İşte o günlerde yani 29 MART 2020' de tablo böyleydi.
O günkü vefat sayısı 23 ( yirmiüç) kişi idi.
Sadece biz değil bütün dünya yüzyıllardır böylesine büyük bir pandemi yaşamadığından kısa sürede biter diye düşündük ama olmadı.
Çünkü her zamanki gibi yine çabuk unuttuk, çabuk gevşedik ve saçmalamaya başladık.
En çok da devletleri yönetenler saçmalamaya başladı.
Dönemin ABD Başkanı Trump COVID ile dalga geçti ve damardan tuz ruhu tavsiye etti.

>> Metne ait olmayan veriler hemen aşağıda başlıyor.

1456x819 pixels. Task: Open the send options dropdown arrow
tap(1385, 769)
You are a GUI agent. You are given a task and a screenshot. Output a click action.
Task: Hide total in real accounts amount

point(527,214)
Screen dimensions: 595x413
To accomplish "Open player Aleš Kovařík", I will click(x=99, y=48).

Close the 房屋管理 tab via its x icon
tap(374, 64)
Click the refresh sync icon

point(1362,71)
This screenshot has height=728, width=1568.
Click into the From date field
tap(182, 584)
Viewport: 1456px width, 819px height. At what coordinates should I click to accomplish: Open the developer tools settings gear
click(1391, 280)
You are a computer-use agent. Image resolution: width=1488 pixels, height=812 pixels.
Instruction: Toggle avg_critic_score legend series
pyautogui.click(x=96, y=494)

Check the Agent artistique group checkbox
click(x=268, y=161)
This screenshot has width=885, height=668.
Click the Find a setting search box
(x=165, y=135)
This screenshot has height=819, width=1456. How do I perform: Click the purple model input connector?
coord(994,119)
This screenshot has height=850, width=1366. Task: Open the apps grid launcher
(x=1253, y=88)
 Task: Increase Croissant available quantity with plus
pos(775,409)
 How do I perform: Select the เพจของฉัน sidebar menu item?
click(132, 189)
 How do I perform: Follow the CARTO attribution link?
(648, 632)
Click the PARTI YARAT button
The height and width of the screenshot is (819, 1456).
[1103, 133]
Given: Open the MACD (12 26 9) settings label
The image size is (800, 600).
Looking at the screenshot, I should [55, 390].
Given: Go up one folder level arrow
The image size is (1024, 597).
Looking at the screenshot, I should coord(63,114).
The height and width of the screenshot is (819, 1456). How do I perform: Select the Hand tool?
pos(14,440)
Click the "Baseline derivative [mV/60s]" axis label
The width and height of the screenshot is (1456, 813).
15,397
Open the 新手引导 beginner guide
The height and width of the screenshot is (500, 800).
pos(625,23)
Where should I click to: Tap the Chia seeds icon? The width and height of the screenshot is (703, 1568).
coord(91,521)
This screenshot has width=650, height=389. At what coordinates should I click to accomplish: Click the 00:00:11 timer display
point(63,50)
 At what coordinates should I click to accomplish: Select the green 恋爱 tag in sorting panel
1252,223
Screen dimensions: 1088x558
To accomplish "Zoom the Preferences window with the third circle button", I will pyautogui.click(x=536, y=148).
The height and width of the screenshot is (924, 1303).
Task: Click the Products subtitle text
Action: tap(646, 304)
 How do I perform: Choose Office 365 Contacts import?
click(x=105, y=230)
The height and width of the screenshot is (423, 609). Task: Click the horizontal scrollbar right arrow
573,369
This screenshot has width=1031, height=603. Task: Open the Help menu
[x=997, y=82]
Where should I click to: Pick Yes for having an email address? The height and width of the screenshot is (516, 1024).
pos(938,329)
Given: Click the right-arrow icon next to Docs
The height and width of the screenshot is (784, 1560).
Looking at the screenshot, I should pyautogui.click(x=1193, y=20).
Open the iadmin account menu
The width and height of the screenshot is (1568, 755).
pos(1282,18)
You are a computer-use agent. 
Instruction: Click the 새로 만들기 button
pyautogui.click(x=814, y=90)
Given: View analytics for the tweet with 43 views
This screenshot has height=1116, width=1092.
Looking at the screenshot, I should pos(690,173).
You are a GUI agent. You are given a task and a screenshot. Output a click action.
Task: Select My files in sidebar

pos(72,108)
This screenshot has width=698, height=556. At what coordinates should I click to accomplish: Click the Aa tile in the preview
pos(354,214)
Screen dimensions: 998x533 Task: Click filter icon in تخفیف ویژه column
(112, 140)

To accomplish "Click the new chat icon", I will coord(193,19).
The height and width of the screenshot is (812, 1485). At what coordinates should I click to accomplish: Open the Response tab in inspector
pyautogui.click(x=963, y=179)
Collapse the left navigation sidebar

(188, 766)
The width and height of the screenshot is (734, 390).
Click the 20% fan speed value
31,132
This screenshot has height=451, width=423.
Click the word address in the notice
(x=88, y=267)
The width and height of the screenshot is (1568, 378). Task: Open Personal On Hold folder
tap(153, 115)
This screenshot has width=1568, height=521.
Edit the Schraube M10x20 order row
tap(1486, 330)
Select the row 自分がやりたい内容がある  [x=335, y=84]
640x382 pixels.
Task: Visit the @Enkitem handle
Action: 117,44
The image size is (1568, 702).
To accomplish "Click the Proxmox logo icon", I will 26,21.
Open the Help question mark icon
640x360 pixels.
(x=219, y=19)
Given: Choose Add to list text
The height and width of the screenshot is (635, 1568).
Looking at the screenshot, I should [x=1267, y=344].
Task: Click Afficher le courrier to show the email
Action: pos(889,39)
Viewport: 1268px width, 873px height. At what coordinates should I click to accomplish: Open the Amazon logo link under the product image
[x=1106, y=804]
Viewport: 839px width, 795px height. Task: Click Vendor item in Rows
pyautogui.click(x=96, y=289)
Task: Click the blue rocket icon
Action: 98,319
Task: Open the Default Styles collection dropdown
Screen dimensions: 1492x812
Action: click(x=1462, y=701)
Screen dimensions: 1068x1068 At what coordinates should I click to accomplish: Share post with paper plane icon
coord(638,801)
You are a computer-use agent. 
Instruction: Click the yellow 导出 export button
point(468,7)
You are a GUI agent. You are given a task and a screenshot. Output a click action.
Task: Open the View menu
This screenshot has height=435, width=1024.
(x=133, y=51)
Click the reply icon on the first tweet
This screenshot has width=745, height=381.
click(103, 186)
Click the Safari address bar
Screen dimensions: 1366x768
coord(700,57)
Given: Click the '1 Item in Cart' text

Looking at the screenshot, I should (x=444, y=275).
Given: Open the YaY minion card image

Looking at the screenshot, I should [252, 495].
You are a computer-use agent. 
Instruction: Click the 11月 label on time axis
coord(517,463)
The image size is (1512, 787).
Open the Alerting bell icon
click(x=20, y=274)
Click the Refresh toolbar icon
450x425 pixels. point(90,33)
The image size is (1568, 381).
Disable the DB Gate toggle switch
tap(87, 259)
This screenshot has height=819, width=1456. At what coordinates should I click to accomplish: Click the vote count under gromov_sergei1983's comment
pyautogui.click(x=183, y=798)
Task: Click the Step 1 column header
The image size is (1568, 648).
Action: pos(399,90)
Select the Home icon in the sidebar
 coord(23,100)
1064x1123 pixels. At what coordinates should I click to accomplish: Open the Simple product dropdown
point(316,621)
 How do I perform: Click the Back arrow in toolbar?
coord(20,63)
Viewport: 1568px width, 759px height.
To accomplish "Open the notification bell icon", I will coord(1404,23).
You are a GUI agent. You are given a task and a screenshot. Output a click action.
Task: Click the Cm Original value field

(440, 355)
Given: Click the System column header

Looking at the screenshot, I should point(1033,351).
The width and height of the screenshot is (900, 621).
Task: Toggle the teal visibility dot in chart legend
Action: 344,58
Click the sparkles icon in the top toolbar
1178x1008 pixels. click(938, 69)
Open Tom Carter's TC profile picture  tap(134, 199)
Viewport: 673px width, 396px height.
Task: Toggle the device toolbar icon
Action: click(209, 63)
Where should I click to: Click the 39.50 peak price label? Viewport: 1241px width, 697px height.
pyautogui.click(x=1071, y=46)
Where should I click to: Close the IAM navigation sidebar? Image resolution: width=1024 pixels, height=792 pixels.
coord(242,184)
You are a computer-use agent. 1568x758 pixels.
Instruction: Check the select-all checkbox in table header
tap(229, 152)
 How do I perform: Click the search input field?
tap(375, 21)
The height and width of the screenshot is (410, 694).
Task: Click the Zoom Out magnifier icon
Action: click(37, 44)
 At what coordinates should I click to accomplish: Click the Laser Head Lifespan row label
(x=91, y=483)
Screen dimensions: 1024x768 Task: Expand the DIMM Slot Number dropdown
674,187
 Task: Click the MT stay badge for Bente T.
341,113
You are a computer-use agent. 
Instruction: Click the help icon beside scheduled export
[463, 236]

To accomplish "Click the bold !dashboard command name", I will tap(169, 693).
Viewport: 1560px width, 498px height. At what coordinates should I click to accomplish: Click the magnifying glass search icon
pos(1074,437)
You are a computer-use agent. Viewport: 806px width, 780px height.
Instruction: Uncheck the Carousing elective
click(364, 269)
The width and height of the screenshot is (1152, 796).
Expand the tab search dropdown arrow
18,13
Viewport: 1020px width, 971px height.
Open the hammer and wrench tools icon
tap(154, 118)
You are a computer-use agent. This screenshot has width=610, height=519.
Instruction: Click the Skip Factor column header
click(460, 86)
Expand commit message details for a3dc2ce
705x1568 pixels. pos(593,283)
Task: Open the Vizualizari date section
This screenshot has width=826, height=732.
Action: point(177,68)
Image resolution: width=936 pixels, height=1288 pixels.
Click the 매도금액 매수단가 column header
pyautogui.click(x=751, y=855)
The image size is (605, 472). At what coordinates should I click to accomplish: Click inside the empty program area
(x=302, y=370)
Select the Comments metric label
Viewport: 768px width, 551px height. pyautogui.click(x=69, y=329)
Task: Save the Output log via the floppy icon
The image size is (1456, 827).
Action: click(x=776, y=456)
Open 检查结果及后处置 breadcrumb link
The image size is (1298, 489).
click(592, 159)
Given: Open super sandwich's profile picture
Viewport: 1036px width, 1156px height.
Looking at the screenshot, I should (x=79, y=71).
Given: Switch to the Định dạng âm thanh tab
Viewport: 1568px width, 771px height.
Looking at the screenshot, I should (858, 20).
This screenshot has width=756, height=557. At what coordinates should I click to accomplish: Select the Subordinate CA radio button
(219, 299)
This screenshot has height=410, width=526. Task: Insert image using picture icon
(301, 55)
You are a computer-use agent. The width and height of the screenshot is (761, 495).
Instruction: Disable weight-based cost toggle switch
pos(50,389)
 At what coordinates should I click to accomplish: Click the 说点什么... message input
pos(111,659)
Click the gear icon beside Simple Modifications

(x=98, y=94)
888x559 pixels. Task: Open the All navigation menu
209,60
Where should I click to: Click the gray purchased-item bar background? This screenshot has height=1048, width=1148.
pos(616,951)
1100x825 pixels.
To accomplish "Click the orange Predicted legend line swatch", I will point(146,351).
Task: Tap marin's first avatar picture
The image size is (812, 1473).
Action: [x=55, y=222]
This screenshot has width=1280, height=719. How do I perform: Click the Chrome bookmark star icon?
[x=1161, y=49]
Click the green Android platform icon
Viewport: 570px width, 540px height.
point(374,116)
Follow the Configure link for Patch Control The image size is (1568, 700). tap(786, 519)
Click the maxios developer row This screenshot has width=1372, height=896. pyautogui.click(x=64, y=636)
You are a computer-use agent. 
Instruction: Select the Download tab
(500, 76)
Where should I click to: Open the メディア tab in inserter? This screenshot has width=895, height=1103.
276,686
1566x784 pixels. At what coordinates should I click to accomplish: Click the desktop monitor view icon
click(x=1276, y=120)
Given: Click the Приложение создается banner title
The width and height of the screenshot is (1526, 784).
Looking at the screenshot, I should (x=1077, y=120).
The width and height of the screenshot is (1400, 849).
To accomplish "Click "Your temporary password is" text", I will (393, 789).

Brezilya'da Devlet Başkanı Jair Bolsonaro, tedbir almak yerine "Şikayet etmeyi bırakın, daha ne kadar sızlanacaksınız" gibi tuhaf açıklamalar yaptıktan sonra ülkesi en çok ölüm vakası görülen ikinci ülke oldu.
İngiltere Başbakanı Boris Johnson özellikle halka "Evde kal" yerine "Tedbiri bırakma" mesajı verdi ama ardından kendisi de ağır bir COVID 19 hastası oldu ve tezi çöktü.
Bizde her zamanki gibi safları düzeltenler çıktı.
Birileri COVID 19 muskası satarken, bir tık daha akıllılar kireç tozunu poşetleyip COVID19SAVAR diye parası çoklara sattılar.
Biz başlangıçta iyi gibiydik.
Prof. Dr. Kayıhan Pala hocanın ilk günden beri dile getirdiği 15 gün tam kapanma önerisine uyulmadı ama bir şeyler yapıldı.
Vakalar yükseldikçe 18 ile 65+lıları zorunlu haller dışında evde tuttuk.
Vaka sayısı arttıkça...
Hafta sonları evde oturduk.
Camileri ibadete kapatıp evlerde devam ettik.
AVM, lokanta, kafe ve kahvehane gibi sosyal ortamları kapattık.
Düğünleri ve cenaze katılımlarını sınırladık.
Kongreleri erteledik.
Her zamanki gibi Türk gibi başladık ama Alman gibi bitiremedik.
Kongreler lebalep, Koronovirüs partileri, özel kapatılan meyhaneler, köpüklü havuz başı ve Uludağ'da ateşli kış merkezi eğlenceleri ile çığırından çıktık.
İpin ucunu öylesine bıraktık ki; COVID-19 tek başına etrafımızda dans etmeye başladı.
28 Mart 2021 tablosuna bakarak geçmişe gidersek geleceği de görebiliriz.
Vefat sayısı ise 153 (yüzelliüç) kişi oldu.
Aşı süreci devam ederken vakaların yeniden zirve yapmasını sadece 'MUTASYON'a bağlayacağımıza korunmayı hedeflemezsek bu günlerimizi bile arayacağımızı şimdiden not edelim ve 29 Mart 2022'de bizi bekleyen tabloları düşünelim.